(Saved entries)
....
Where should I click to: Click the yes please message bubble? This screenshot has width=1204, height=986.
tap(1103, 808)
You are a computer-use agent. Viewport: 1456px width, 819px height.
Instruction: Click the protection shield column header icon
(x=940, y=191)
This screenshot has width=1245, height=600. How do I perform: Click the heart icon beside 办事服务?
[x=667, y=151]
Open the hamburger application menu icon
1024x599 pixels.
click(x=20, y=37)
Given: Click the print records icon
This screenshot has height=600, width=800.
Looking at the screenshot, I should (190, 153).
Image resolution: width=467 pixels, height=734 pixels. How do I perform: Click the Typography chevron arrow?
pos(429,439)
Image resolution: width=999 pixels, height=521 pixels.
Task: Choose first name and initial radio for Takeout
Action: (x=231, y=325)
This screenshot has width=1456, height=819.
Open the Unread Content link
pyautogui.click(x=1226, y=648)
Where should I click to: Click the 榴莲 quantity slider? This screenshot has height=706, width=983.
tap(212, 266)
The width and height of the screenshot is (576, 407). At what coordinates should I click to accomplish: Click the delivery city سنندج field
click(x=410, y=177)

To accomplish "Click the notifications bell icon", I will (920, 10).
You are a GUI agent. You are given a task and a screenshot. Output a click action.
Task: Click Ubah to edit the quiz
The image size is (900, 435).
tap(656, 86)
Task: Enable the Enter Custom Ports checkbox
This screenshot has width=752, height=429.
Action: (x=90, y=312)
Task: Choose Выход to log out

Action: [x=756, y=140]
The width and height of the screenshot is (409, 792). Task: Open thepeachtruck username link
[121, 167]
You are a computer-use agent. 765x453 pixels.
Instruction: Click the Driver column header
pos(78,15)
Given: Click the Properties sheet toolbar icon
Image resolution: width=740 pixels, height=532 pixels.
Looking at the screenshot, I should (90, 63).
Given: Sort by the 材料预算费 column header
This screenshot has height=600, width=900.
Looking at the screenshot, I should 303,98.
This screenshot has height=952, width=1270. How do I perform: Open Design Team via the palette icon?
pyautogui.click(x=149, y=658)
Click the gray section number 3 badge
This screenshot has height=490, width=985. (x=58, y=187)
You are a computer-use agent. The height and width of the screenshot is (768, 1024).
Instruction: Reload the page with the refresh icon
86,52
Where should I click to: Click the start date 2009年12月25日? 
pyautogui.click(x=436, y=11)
....
Write out every one of the records above verbatim, keeping each line unchanged and in its original order.

Where should I click to: Click the yes please message bubble? This screenshot has width=1204, height=986.
tap(1103, 808)
You are a computer-use agent. Viewport: 1456px width, 819px height.
Instruction: Click the protection shield column header icon
(x=940, y=191)
This screenshot has width=1245, height=600. How do I perform: Click the heart icon beside 办事服务?
[x=667, y=151]
Open the hamburger application menu icon
1024x599 pixels.
click(x=20, y=37)
Given: Click the print records icon
This screenshot has height=600, width=800.
Looking at the screenshot, I should (190, 153).
Image resolution: width=467 pixels, height=734 pixels. How do I perform: Click the Typography chevron arrow?
pos(429,439)
Image resolution: width=999 pixels, height=521 pixels.
Task: Choose first name and initial radio for Takeout
Action: (x=231, y=325)
This screenshot has width=1456, height=819.
Open the Unread Content link
pyautogui.click(x=1226, y=648)
Where should I click to: Click the 榴莲 quantity slider? This screenshot has height=706, width=983.
tap(212, 266)
The width and height of the screenshot is (576, 407). At what coordinates should I click to accomplish: Click the delivery city سنندج field
click(x=410, y=177)

To accomplish "Click the notifications bell icon", I will (920, 10).
You are a GUI agent. You are given a task and a screenshot. Output a click action.
Task: Click Ubah to edit the quiz
The image size is (900, 435).
tap(656, 86)
Task: Enable the Enter Custom Ports checkbox
This screenshot has width=752, height=429.
Action: (x=90, y=312)
Task: Choose Выход to log out

Action: [x=756, y=140]
The width and height of the screenshot is (409, 792). Task: Open thepeachtruck username link
[121, 167]
You are a computer-use agent. 765x453 pixels.
Instruction: Click the Driver column header
pos(78,15)
Given: Click the Properties sheet toolbar icon
Image resolution: width=740 pixels, height=532 pixels.
Looking at the screenshot, I should (90, 63).
Given: Sort by the 材料预算费 column header
This screenshot has height=600, width=900.
Looking at the screenshot, I should 303,98.
This screenshot has height=952, width=1270. How do I perform: Open Design Team via the palette icon?
pyautogui.click(x=149, y=658)
Click the gray section number 3 badge
This screenshot has height=490, width=985. (x=58, y=187)
You are a computer-use agent. The height and width of the screenshot is (768, 1024).
Instruction: Reload the page with the refresh icon
86,52
Where should I click to: Click the start date 2009年12月25日? 
pyautogui.click(x=436, y=11)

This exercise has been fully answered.